Transgender Law Center is thrilled to welcome Anand Kalra, our new Project HEALTH Program Manager!
· Anand, tell us a little bit about yourself, and what brought you to Transgender Law Center?
I’m secretly a librarian! Well, I guess that’s not a secret anymore. All kidding aside, I’m really excited about bringing my training and experience in community information services and reference librarianship to the world of transgender advocacy, and especially health. There are so many different tiers of knowledge in this field, and that makes it hard for people to figure out exactly what they need and how to get those needs met. It’s extremely difficult, for example, to figure out how court decisions, legislation, policy, health insurance plan information, and doctor’s office paperwork all work together (or against each other!), and what that means for people just trying to get healthy and stay healthy. From the outside, I’ve been wowed by the amazing work TLC has been doing already, and I’m looking forward to keeping things rolling with Project HEALTH.
· What do you find is the biggest obstacle for people trying to access quality, affordable care?

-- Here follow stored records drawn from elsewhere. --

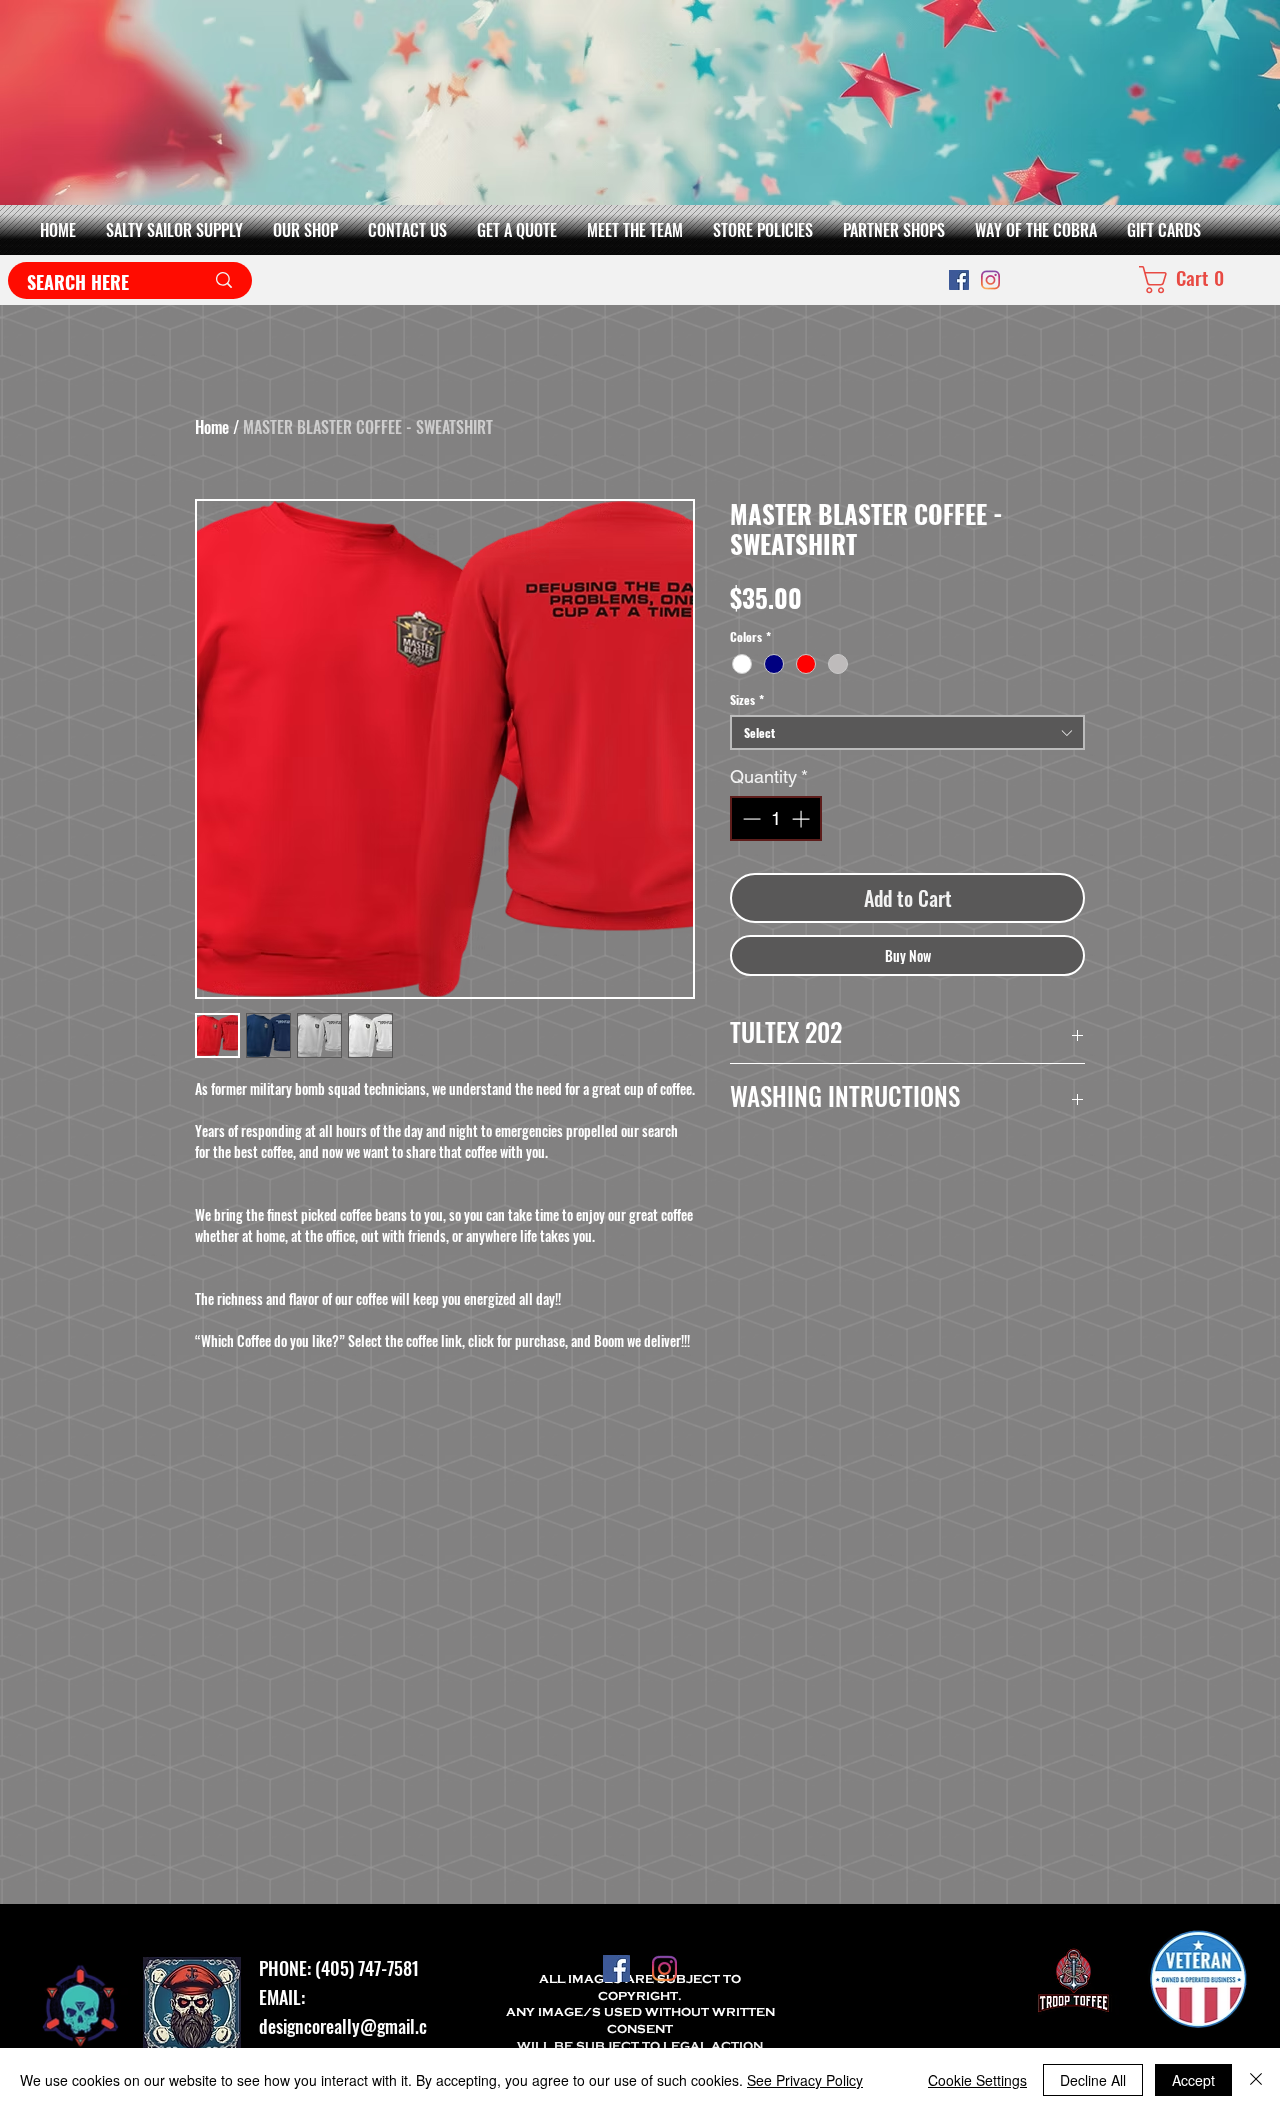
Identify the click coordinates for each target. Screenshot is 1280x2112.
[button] (305, 230)
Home (212, 427)
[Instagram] (991, 280)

Information gaps, and not knowing how to get those gaps filled. The key here is that it’s not just about trans people not knowing things—so many of us have had to become experts just to get our own needs met. There’s a whole system, a giant network of people and positions, with structural information gaps. So we (trans folks) have questions like, Is there a doctor in my area who can prescribe hormones? How can I convince a medical provider to provide transition-related care? How do I know if it’s safe to go to the local ER? And on another side, medical providers have gaps in knowledge, from the basics of vocabulary and pronouns to, say, the arguments for and against prescribing progesterone along with estrogen and what the best dosage is based on a person’s medical history. Then we’ve got case workers and lawmakers and judges and prison officials, we’ve got department heads and elected officials, and all of these people have information gaps, and sometimes they willfully refuse to fill in those gaps.
· What hopes do you have for the state of transgender health care in 2013 and beyond?
Well, the good news about all these information gaps I keep talking about is that Project HEALTH and other fabulous organizations are already working on building bridges. I’m very excited about the Affordable Care Act and the changes it brings for trans folks (stay tuned on the blog for updates), and I’m looking forward to training dozens more medical providers to give competent, respectful care to trans folks of all ages.
· Do you have any pets?
I have two cats (or, should I say, they have me). Finch and Sparrow (alter-ego names: Freddie Einsford-Hill and SpiderCat) recently made the trip from Michigan (my home for 7 years) out to Oakland, where I’ve lived since May.